Prison, of course, is prime territory for scouting out interesting people and, but for the horrific circumstances that led them to incarceration, many of those I met could have been stand-up comedians. I may have previously mentioned the guy who claimed that he felt most free when he was in prison and this resulted in laughs all around until suddenly everyone stopped and said, “I know what you mean, Bro.” It was a jarring realization for all of us. One guy that was a regular at our meetings showed up one week after an unusual absence with two black eyes and a sheepish grin.
“Dude, what happened?”
“Well, I was in the gym working out and I didn’t like the music that the others were listening to so the next day I told them it was my turn to pick the music and they didn’t like that so we had some words.”
“Words don’t give you black eyes.”
“Yeah, well they gave me a prison minute.” A prison minute is when two guys hold a third guy so that a fourth can pummel him unchallenged for a minute – and not a second longer. He was beaten to a pulp and wouldn’t rat on those who beat him so spent two weeks in solitary confinement.
“Are you angry with them?”
“Nah, I had it coming. I shouldn’t have made a big deal out of the music. I forgive them.” Forgiveness. You don’t hear that word in prison very often. I was really impressed.
To bring this full circle, I was recently walking in the mall when a young, pretty girl in a cosmetic shop caught my eye and hauled me in. With breathless wonder she assured me that her concoctions could trim 25 years off my face and make me an even bigger chick magnet than I already clearly was. Actually, I have forgotten the details of the pitch and this may be me expressing a desire rather than a memory.
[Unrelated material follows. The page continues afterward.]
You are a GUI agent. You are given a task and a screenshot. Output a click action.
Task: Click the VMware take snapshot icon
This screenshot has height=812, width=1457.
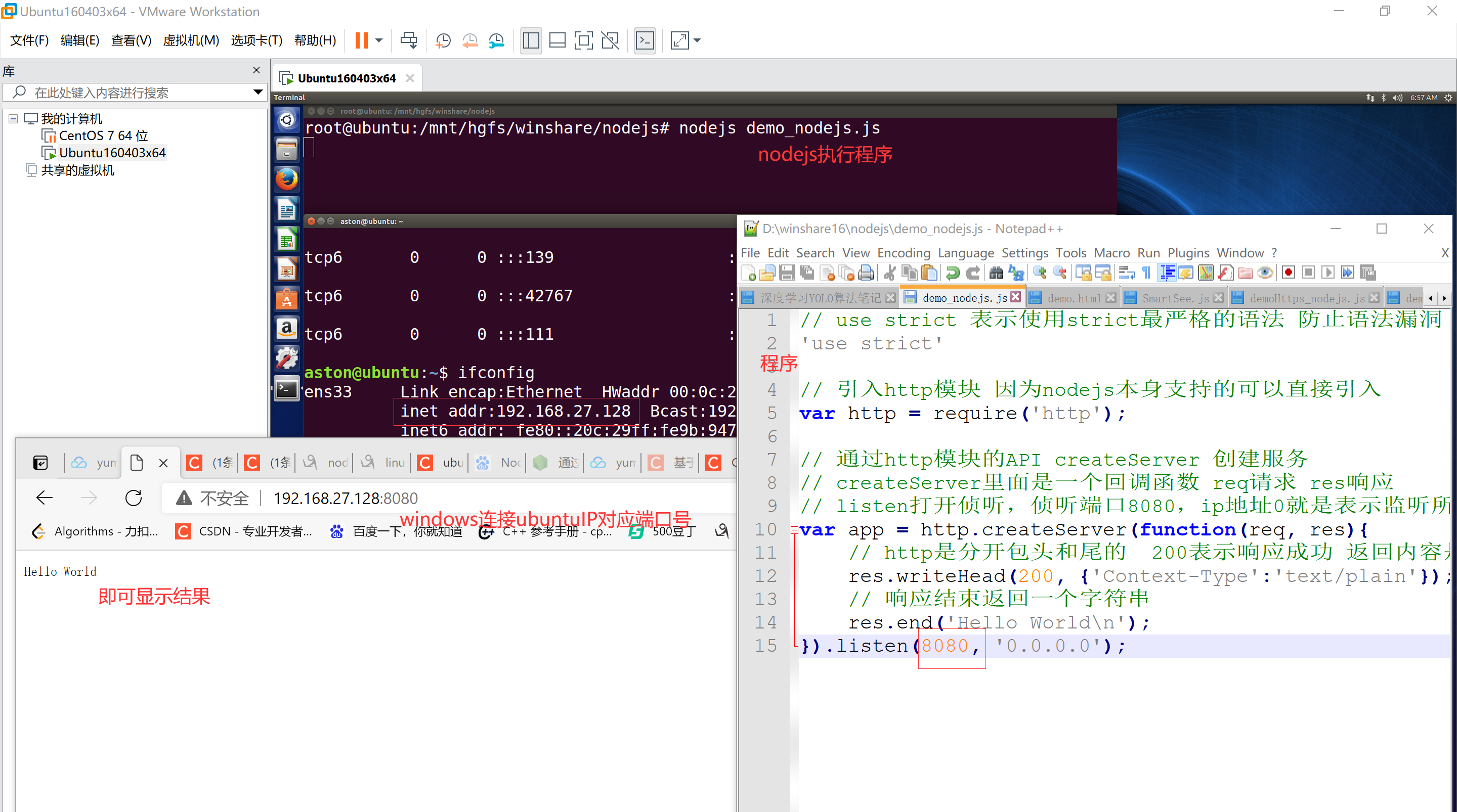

You will recognize the scam though. Older guy flattered by pretty young thing gets taken for $150 worth of useless vanity products. She was from Israel and had a lovely accent as she kept up a constant chatter and fired questions designed to pique my vanity. The application of wrinkle removing cream and stuff to remove brown blotches made absolutely no progress against the ravages of my life, but it was surprisingly fun. She seemed hopeful when I thanked her for the random exchange with another of God’s creatures but was disappointed when I said ixnay to the cosmetics.
“I am old, and I am happy to be so. There is no point in trying to make a silk purse.”
I don’t think she understood what I meant, but I left happy. I should have told her about my first nickel.